Creo que solo me partiría la cara en la cola del supermercado si en sus anaqueles, en lugar de comida, ofrecieran tiempo, que es de lo que ando mas escaso, dada la cantidad de ese bien que ya he consumido y la imposibilidad de reponerlo para su uso futuro.
Pero este paisaje terrestre que habitamos todos, abandonada la ilusión lunar a la que Millás alude en tono lírico, no tiene los mismos perfiles para todos. Mientras tomaba café en el Maravillas he comprobado que algunos trabajadores de la construcción no tienen hoy jornal por falta de materiales, y es del dominio público que algunas empresas azulejeras y de automocíón, han aprovechado este aterrizaje brusco de la nave lunar que nos ha conducido a la realidad, para parar la producción y obtener así las ayudas públicas que mejoren sus cuentas de resultados.
En lo que me concierne, como unos amigos vienen a cenar esta noche a casa, y otros han insistido
en que vaya a su casa de Moraira mañana, me he visto obligado a salir a buscar comida y combustible. La gasolinera estaba vacía de clientes.

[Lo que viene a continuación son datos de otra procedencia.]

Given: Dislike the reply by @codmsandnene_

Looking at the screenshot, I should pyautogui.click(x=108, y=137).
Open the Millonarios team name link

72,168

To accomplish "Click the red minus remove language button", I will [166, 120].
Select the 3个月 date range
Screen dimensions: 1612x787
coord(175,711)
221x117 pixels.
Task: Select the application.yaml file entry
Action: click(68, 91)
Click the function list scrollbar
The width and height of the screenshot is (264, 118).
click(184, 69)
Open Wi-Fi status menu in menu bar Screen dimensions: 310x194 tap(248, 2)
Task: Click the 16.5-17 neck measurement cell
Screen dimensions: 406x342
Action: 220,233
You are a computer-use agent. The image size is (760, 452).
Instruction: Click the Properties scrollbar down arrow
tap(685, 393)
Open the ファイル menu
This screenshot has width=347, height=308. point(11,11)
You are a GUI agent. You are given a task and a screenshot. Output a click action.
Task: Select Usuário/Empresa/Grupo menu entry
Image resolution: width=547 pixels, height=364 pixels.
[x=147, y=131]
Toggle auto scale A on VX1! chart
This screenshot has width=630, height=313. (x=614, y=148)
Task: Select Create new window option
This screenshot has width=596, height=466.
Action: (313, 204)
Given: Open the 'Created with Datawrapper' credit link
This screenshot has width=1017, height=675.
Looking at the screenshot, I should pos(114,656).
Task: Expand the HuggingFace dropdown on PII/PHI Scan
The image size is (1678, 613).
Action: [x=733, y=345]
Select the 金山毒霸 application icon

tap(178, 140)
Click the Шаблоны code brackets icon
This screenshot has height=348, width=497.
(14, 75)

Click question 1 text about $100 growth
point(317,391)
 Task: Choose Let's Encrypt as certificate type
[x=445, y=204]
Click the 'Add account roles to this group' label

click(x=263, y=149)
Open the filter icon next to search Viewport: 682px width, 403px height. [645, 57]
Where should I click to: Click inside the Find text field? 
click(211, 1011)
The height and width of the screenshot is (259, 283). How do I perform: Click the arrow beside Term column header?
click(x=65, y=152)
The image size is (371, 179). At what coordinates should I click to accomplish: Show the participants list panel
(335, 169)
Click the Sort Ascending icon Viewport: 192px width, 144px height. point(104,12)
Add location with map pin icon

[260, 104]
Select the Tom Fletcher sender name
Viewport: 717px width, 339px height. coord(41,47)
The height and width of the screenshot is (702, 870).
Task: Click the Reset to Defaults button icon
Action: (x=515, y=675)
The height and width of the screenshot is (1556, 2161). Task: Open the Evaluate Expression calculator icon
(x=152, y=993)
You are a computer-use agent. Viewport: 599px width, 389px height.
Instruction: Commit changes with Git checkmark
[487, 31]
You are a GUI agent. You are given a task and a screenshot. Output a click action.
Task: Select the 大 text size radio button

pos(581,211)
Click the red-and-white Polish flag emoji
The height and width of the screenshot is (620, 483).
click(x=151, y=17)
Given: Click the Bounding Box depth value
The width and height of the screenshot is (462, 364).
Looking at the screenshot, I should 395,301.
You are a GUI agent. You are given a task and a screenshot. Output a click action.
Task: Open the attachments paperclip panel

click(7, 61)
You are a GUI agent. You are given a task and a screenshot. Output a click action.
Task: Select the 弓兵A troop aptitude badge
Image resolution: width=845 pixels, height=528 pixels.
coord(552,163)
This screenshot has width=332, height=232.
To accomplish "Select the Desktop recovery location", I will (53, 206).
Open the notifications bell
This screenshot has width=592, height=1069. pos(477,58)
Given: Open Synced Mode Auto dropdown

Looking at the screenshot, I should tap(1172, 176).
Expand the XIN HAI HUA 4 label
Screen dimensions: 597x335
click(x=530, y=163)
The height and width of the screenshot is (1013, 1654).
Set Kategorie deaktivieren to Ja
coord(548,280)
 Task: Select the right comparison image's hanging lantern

Todos habían pasado ya por allí, en días anteriores, para llenar el depósito. Había gasolina. También gasoleo, eso sí, a un euro con treinta el litro. En Mercadona, he comprado unos ahumados, un rulo de queso para gratinar, una bolsa de pan a la brasa, y seis cervezas especiales Mahu. Total diez euros.
Mientras volvía, he mirado el paisaje, parecía un día normal, salvo la presencia de la patrulla de policía que vigilaba la gasolinera, pero la luna no estaba en el horizonte.
He comprado El País, mas que nada por el artículo de Millás. Allí me he enterado de lo de la jornada de 65 horas impulsada por los burócratas de Bruselas, del endurecimiento penal que propugna Gordon Brown , y he visto en la primera una foto del puerto de Heliópolis con media docena de antidisturbios con los brazos en jarras, que parecían guerreros galácticos.
Creo que Millás tiene razón, una cosa es la crisis, y otra cosa es el regreso a la realidad después de haber estado a punto de tocar la luna. En esta mañana luminosa de verano, una suave brisa fresca entra por la ventana, pero la luna no está. Tal vez, nunca estuvo, fue solo una ilusión, como la fricción con la atmósfera al regresar a una realidad que, en el fondo, nunca hemos abandonado.
Lohengrin. 13-06-08.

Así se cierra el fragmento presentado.